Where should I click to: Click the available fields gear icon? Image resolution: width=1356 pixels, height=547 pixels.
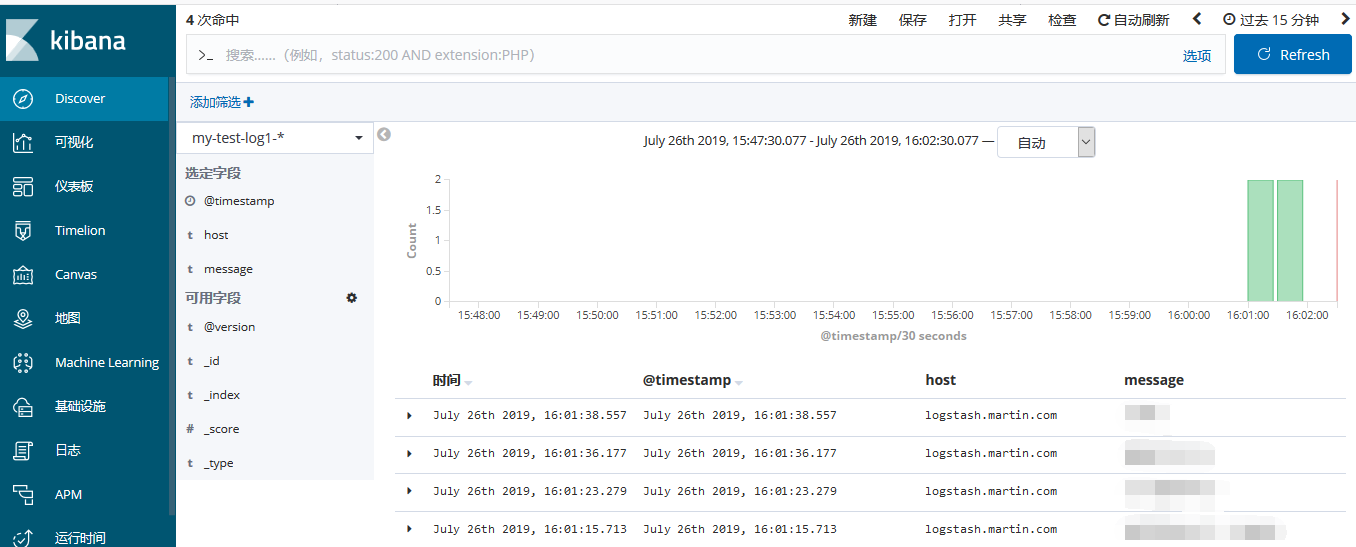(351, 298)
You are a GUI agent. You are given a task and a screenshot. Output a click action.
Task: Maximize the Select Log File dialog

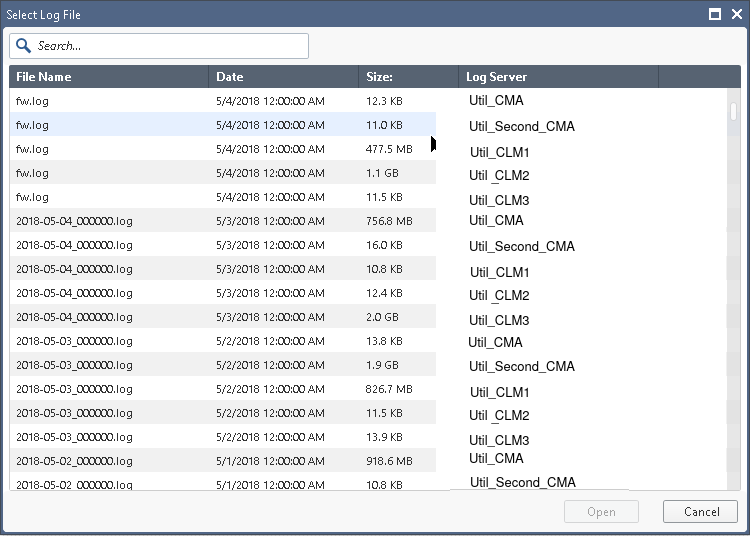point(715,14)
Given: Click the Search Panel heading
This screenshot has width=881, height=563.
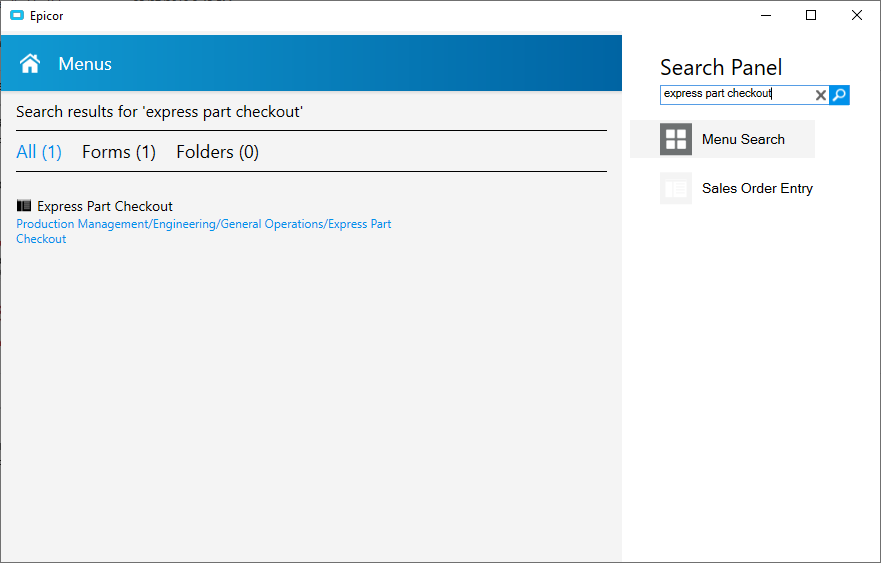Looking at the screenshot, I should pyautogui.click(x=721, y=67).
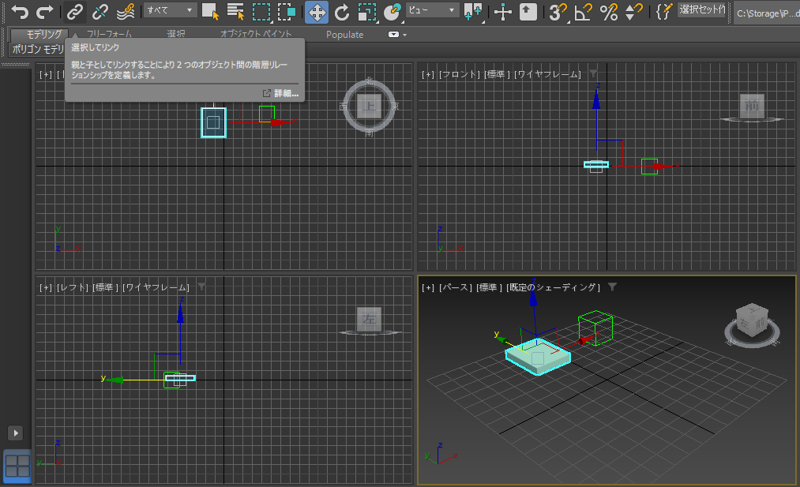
_ _ _
WORK TASK: Set down all records verbatim, omitting images.

ANSWER TO THE EXERCISE:
Where should I click to: Click the available fields gear icon? Image resolution: width=1356 pixels, height=547 pixels.
(351, 298)
You are a GUI agent. You are given a task and a screenshot. Output a click action.
Task: Maximize the Select Log File dialog

point(715,14)
Given: Click the Search Panel heading
This screenshot has width=881, height=563.
Looking at the screenshot, I should pyautogui.click(x=721, y=67).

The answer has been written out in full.